Crawler jobs may take several minutes to complete. Use the Get job endpoint to check the status of a job, and fetch the results from the Get job data endpoint when the job is complete.

{
    "id": "7YEGS3M8Q2JD6TNMEJB8B6EKVS",
    "urls": [
        "https://example.com"
    ],
    "createdAt": 1699964378397,
    "status": "starting",
    "sitemapPageCount": 0,
    "progress": {
        "scraped": 0,
        "discarded": 0,
        "failed": 0
    },
    "costCents": 0,
    "webhookFails": []
}

Authorizations

Authorization
string
header
required

Bearer authentication header of the form Bearer <token>, where <token> is your auth token.

Body

application/json
Crawler parameters
urls
string[]
required

Array of one or more website URLs to crawl

exclude_globs
string[]
required

Globs (https://developer.mozilla.org/en-US/docs/Web/API/URL_Pattern_API) to exclude page URLs from being crawled

exclude_elements
string
default:nav, header, footer, script, style, noscript, svg, [role="alert"], [role="banner"], [role="dialog"], [role="alertdialog"], [role="region"][aria-label*="skip" i], [aria-modal="true"]
required

CSS selectors of content to exclude from page html before converting to output format (separate multiple selectors with commas)

output_format
enum<string>
default:text
required

Format to save all crawled page content to

Available options:
text,
html,
markdown
output_expiry
number
default:604800
required

Time in seconds to store crawler output for, after which it will be automatically deleted (default and max value is 604800 which is 7 days)

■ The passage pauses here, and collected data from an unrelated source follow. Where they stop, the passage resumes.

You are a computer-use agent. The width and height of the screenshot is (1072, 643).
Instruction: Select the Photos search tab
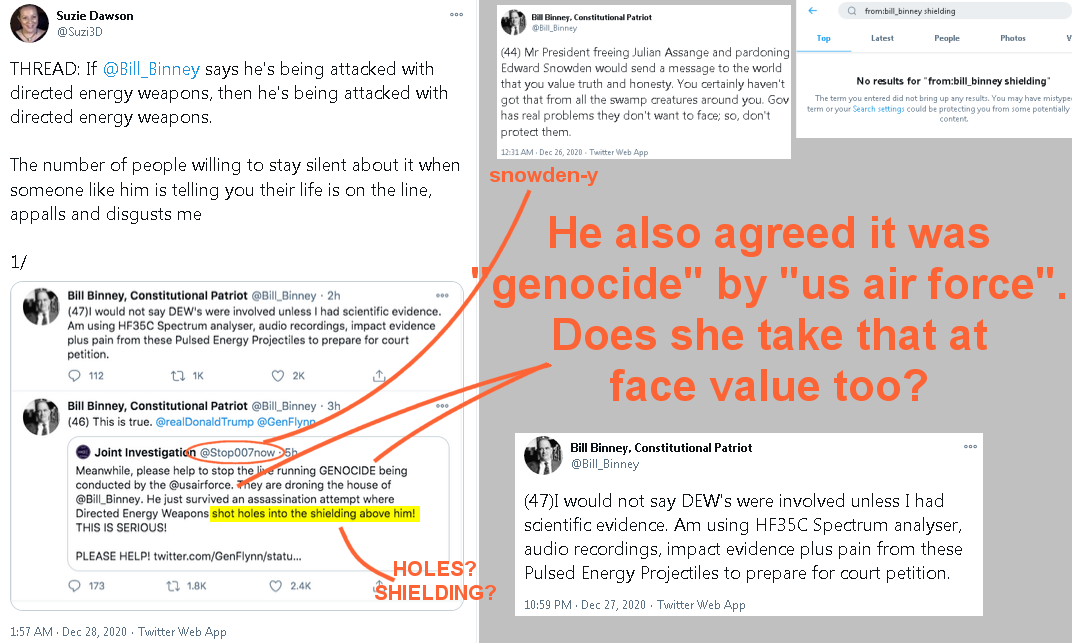(x=1013, y=38)
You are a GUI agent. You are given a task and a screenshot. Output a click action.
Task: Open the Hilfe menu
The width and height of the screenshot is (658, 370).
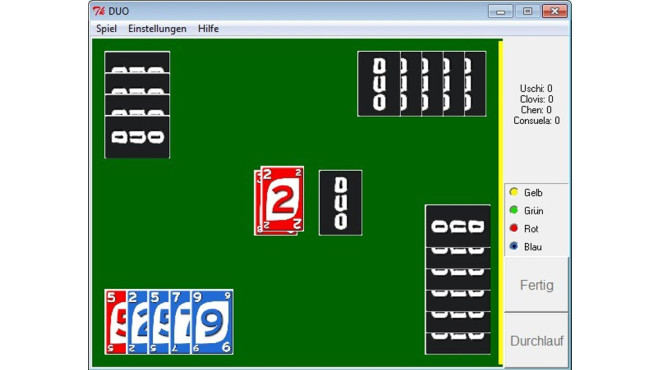pos(208,29)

Required range: x <= 604800
min_length
number
default:50
required

Skip any page that has less than the minimum number of characters in the output (default 50 chars)

page_limit
number
default:10000
required

Maximum number of pages to crawl (limited to 10,000 pages on the free plan)

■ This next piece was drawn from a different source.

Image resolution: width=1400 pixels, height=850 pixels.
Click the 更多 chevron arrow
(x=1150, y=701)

Required range: 0 < x <= 500000
block_resources
boolean
default:true
required

Block loading of images, stylesheets, and scripts to speed up crawling

include_linked_files
boolean
default:false
required

Include linked files (e.g. PDFs, images) in the output as URLs

webhook_url
string

Webhook to call with updates about job progress

force_crawling_mode
enum<string>

Force crawling mode to use sitemap or link crawling

Available options:
sitemap,
link

Response

201

The created job object. Job URL will be provided in Location header.